Assignment: Down to the last character, transcribe every record.

Collected data entries
────────────────────────────────────────
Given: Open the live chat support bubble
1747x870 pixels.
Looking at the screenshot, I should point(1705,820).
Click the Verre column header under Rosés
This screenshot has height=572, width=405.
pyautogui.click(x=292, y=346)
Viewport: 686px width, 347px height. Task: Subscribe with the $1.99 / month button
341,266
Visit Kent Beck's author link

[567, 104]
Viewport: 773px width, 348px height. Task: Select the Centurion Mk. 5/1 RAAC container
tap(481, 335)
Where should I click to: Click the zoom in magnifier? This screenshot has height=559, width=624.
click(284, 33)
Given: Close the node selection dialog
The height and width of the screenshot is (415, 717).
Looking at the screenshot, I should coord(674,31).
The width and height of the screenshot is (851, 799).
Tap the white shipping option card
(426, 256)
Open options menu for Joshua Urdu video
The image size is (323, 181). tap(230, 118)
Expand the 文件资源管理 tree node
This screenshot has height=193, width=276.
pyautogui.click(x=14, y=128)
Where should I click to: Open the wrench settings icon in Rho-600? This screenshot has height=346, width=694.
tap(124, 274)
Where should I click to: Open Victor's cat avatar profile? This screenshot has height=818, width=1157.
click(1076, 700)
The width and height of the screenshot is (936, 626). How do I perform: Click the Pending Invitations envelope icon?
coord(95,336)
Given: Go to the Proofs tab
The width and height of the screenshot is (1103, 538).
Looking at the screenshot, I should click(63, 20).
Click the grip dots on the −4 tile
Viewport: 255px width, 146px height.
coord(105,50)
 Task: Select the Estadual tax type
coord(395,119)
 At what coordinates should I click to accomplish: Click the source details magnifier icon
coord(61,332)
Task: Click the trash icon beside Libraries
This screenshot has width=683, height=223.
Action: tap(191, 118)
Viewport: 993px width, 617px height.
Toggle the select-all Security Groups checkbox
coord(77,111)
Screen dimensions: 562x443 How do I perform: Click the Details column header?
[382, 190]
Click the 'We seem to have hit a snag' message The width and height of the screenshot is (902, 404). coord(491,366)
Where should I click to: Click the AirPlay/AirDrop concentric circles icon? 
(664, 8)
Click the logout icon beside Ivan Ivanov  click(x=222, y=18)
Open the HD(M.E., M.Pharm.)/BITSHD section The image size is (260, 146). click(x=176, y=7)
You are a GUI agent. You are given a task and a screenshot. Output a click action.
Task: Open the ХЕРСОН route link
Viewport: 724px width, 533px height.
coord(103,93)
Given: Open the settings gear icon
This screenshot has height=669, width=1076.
────────────────────────────────────────
Answer space:
Given: Open the live chat support bubble
1747x870 pixels.
Looking at the screenshot, I should point(1705,820).
Click the Verre column header under Rosés
This screenshot has height=572, width=405.
pyautogui.click(x=292, y=346)
Viewport: 686px width, 347px height. Task: Subscribe with the $1.99 / month button
341,266
Visit Kent Beck's author link

[567, 104]
Viewport: 773px width, 348px height. Task: Select the Centurion Mk. 5/1 RAAC container
tap(481, 335)
Where should I click to: Click the zoom in magnifier? This screenshot has height=559, width=624.
click(284, 33)
Given: Close the node selection dialog
The height and width of the screenshot is (415, 717).
Looking at the screenshot, I should coord(674,31).
The width and height of the screenshot is (851, 799).
Tap the white shipping option card
(426, 256)
Open options menu for Joshua Urdu video
The image size is (323, 181). tap(230, 118)
Expand the 文件资源管理 tree node
This screenshot has height=193, width=276.
pyautogui.click(x=14, y=128)
Where should I click to: Open the wrench settings icon in Rho-600? This screenshot has height=346, width=694.
tap(124, 274)
Where should I click to: Open Victor's cat avatar profile? This screenshot has height=818, width=1157.
click(1076, 700)
The width and height of the screenshot is (936, 626). How do I perform: Click the Pending Invitations envelope icon?
coord(95,336)
Given: Go to the Proofs tab
The width and height of the screenshot is (1103, 538).
Looking at the screenshot, I should click(63, 20).
Click the grip dots on the −4 tile
Viewport: 255px width, 146px height.
coord(105,50)
 Task: Select the Estadual tax type
coord(395,119)
 At what coordinates should I click to accomplish: Click the source details magnifier icon
coord(61,332)
Task: Click the trash icon beside Libraries
This screenshot has width=683, height=223.
Action: tap(191, 118)
Viewport: 993px width, 617px height.
Toggle the select-all Security Groups checkbox
coord(77,111)
Screen dimensions: 562x443 How do I perform: Click the Details column header?
[382, 190]
Click the 'We seem to have hit a snag' message The width and height of the screenshot is (902, 404). coord(491,366)
Where should I click to: Click the AirPlay/AirDrop concentric circles icon? 
(664, 8)
Click the logout icon beside Ivan Ivanov  click(x=222, y=18)
Open the HD(M.E., M.Pharm.)/BITSHD section The image size is (260, 146). click(x=176, y=7)
You are a GUI agent. You are given a task and a screenshot. Output a click action.
Task: Open the ХЕРСОН route link
Viewport: 724px width, 533px height.
coord(103,93)
Given: Open the settings gear icon
This screenshot has height=669, width=1076.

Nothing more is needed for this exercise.